Entrei no meu quarto – para 6 pessoas – mas só 2 camas estavam ocupadas. Uma delas com aspecto de “armário”. 2 pessoas tomavam banho. “Fudeu: casal”, pensei. Minha sina, não adianta.

Saiu do banho uma japonesinha primeiro. Soltei um “hello” e ela um “alô”, assim mesmo. Aí perguntei da onde ela era: Brasil, São Paulo. haha mas é claro! Seu nome era Renata. Um tempo depois, o namorado saiu do banheiro, o Pablo. Era a última noite deles em Amsterdã, e me convidaram para sair por aí, não sem antes terminar com a Absolut cheia que estava na nossa frente.

Gostei do casal.

Estranho como ficamos apenas umas 12h juntos mas rolou um entrosamento sensacional, que raras vezes encontrei nas minhas viagens (que já são numerosas, thanks god!). Além disso, o Pablo era cheio dos lances espíritas. Queria me fazer ver as coisas por outro ângulo e que eu me soltasse mais.
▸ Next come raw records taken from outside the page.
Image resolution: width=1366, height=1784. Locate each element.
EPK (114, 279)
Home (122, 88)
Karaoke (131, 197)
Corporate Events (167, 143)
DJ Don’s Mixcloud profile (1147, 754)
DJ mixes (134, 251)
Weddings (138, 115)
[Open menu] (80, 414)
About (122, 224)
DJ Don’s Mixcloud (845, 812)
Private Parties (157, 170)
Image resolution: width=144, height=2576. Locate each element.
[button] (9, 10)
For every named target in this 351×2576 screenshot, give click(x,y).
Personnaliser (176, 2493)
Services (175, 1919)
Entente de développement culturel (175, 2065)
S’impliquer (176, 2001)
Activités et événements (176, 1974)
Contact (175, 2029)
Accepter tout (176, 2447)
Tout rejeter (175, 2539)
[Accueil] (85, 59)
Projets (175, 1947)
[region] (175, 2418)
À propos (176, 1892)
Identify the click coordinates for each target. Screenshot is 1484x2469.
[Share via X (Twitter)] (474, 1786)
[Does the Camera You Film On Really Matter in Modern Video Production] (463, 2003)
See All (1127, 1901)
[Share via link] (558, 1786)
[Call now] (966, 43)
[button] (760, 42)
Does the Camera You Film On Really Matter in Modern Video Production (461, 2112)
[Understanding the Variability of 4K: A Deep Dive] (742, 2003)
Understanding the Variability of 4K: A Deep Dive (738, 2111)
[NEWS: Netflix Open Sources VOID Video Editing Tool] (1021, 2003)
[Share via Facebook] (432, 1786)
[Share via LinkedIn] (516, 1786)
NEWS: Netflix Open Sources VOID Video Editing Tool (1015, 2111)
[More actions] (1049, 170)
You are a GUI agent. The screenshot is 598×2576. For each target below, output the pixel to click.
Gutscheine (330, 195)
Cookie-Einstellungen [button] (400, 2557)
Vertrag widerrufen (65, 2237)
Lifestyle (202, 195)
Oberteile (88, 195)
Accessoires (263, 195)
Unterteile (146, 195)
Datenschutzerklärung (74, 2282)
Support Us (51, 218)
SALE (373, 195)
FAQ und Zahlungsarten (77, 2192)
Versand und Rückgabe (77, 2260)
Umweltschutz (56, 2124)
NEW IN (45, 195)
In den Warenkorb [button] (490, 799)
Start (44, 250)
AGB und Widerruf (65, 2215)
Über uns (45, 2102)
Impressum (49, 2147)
Tipo, nem me conhece mas me leu.

Aliás, me lembrem de mandar e-mail pra eles. Até hoje, quase 1 mês depois, ainda não mandei.

Lá pelas 23h, finalmente, começou a anoitecer. A cidade é meio morta depois que anoitece. Exceto o Red Light District, o famoso bairro da esbórnia, que tem mil coffee shops (onde vende maconha legalizada) e boates com prostitutas que se expõem na vitrine. Entendo o apelo do lugar, mas é pra turista ver. Porra, sou brasileira. Samba, mulher pelada na tevê em qualquer horário, traveco na Rua Augusta, checked. Mas imaginem um, sei lá, nórdico. Os gringos das terras distantes do primeiríssimo mundo ficam doidos. Tem oriental, tem gorda, tem magrinha, tem negra, tem loira, tem morena. Muitas delas são lindíssimas. A maioria, eu diria. (não, não tirei foto. Não saí com a câmera na primeira noite)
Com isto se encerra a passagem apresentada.